Dear Mr. Chairman, vice-chairs and honourable members of the Standing Committee on Health, and dear friends in Canada, it's a great opportunity to present to you the Slovak experience of rapid antigen mass testing and how it can be effectively used to suppress COVID prevalence in the population.
In the next few minutes, what I want to do is convey three key messages and present the Slovak experience, bust some myths about antigen tests and mediate the message on how to conduct effective, efficient and practical rapid antigen mass testing.
From the Slovak experience, for us, PCR testing actually was not the best test for the COVID-19 epidemic, for several reasons.
The first one was the time lost in processing. By the time you got a time slot to be able to go to a mass testing centre, the laboratory processing time or the time lost was just an opportunity for the virus to produce new generation lines.
Second, the limited laboratory capacity meant that only symptomatic people were basically favoured for the PCR tests. On the other hand, for the antigen tests, you can scale them up, and because of the low cost you can do them at high frequencies and you can actually cut more strains of transmission.

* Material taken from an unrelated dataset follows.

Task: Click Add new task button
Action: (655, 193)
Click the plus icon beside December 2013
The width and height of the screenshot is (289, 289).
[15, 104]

I'm going to give you some basic data about our antigen tests. Between January and April, through antigen testing, we detected almost twice as many infections as through the PCR channel. There were 250,000 infections detected in this short time period. That is 5% of Slovakia's population. Half of these infections were completely asymptomatic at the time of testing. These people would never have been detected through standard syndromic PCR surveillance.
One in 20 people were detected through antigen tests, so more or less everyone in Slovakia now knows someone from their close circle who was detected through antigen tests and who, through timed isolation, was able to basically prevent infecting their parents, their friends and their loved ones.

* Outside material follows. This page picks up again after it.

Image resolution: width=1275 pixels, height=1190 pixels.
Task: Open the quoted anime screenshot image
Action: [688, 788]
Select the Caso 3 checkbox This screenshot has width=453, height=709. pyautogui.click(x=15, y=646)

Slovakia did three main mass testing campaigns, one in November and then again from late January onwards. Now, every week, Slovak residents are tested, and the tests allow them to use exemptions from the stay-at-home order. You can go to work and you could go to the post office, the bank and so on.
The methodology was basically laid out by Michael Mina and Daniel Larremore. I call them the fathers of rapid antigen testing. Slovakia was one of the very first countries to actually conduct tests in cycles, so I call them the poster children of the antigen mass testing.
In our dataset, the specificity of the test is actually really massive. From a low test prevalence in our symptomatic counties, we could calculate that the specificity of the antigen tests used in our country is no less than 99.96%. From the 30 million antigen tests conducted during this period, no more than 12,000 were false positives, so really, when it comes to specificity, the false positive tests are not of concern.
When it comes to sensitivity, the tests in Slovakia have proven to very well detect infectious individuals. As I said, with the PCR test, by the time you are actually confirmed to be infectious, you may not be infectious anymore. With these antigen tests, we are in fact [Technical difficulty—Editor] infectious people.
As a very final point, there are three key messages or ingredients from our own experience that make a rapid antigen mass testing campaign so successful.
First of all, it's the volume. Other countries have tried it. In Austria, for example, Vienna tried it and it didn't work; only 5% of the population of Vienna turned out. That's not enough to cut transmission chains so you can flip the reproduction number below one. Regularly, one-third of the population gets tested every week. This seems to be working.
Second is communication. One of the misconceptions is that people don't trust antigen tests because of their lower sensitivity. Now, the point of rapid antigen mass testing is not to accurately detect the infectious status of every resident. That's not the point. It's not a clinical test. The point is to detect enough strains of transmissions, and by cutting them, you are flipping the reproduction number to below one. That's all you need. By switching that, the epidemic will be decelerating.
Communication is very important. The rapid antigen mass testing only works when you communicate the messages very clearly to the population.
Finally, the most important ingredient from our dataset is that we learned it's not enough to isolate the positive case, but to isolate the whole household. That's because of the secondary attack rate of the virus. Once it gets into a household, the member of the family will effectively infect the rest of the household members, so you need to isolate the whole household
Thank you very much. I'm ready to take questions.